I’ve been contributing to Evergreen in various ways for a long time now, and strongly hinted back in October that this was becoming more than just a personal involvement with Evergreen.
Laurentian University, my employer, recently issued a press release announcing that we have selected Evergreen as our future library system. I think this is big news, because Evergreen has thus far been seen primarily as a public library system. We recognize that there are some major tasks to accomplish before we can migrate to Evergreen — acquisitions, serials, academic reserves, documentation — but we’ve observed and participated in the Evergreen development effort, were encouraged by the results, and therefore have chosen to contribute resources to the development effort to help evolve Evergreen towards what we need from an academic library system.
We believe that Evergreen represents the best possible path towards a library system that will meet our users’ current and future needs. Evergreen does not repeat the mistakes of integrated library systems of the past: its service oriented architecture and Perl, C, Java, and Python bindings make it an integrated, yet loosely coupled, library system that can also integrate with our existing campus applications.

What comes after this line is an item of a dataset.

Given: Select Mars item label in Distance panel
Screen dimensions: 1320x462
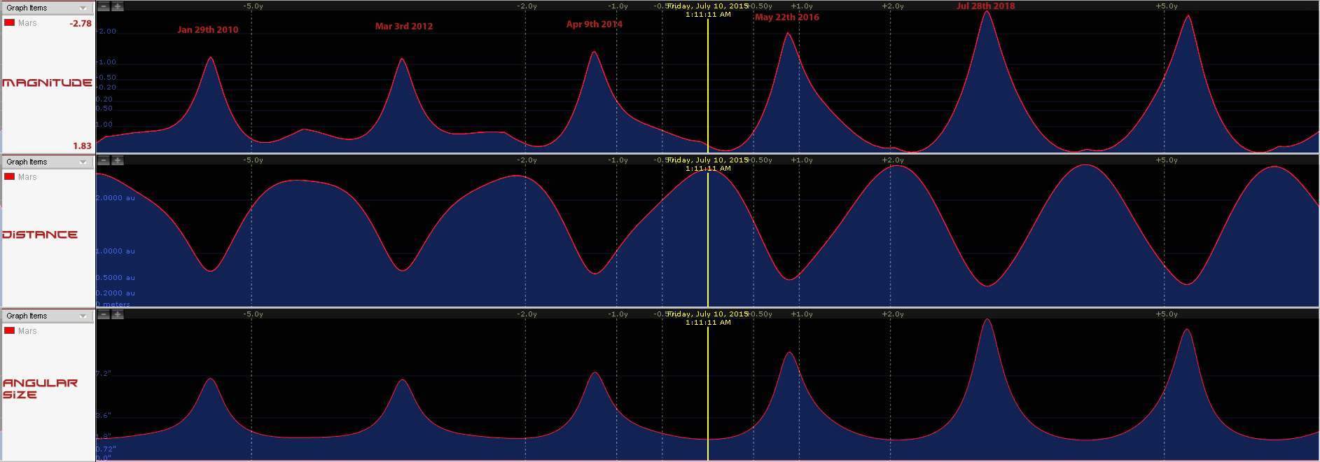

The University of Windsor took the important first step of establishing a community for academic institutions by partnering with GPLS to work on the acquisitions module. By selecting Evergreen as our future library system and contributing to the development effort, Laurentian University is taking the next step in solidifying that community — and based on the interest that has already been expressed by other academic institutions (both directly to us, and publicly on the Evergreen mailing lists), we look forward to other institutions joining us in building a strong, collaborative, and innovative community.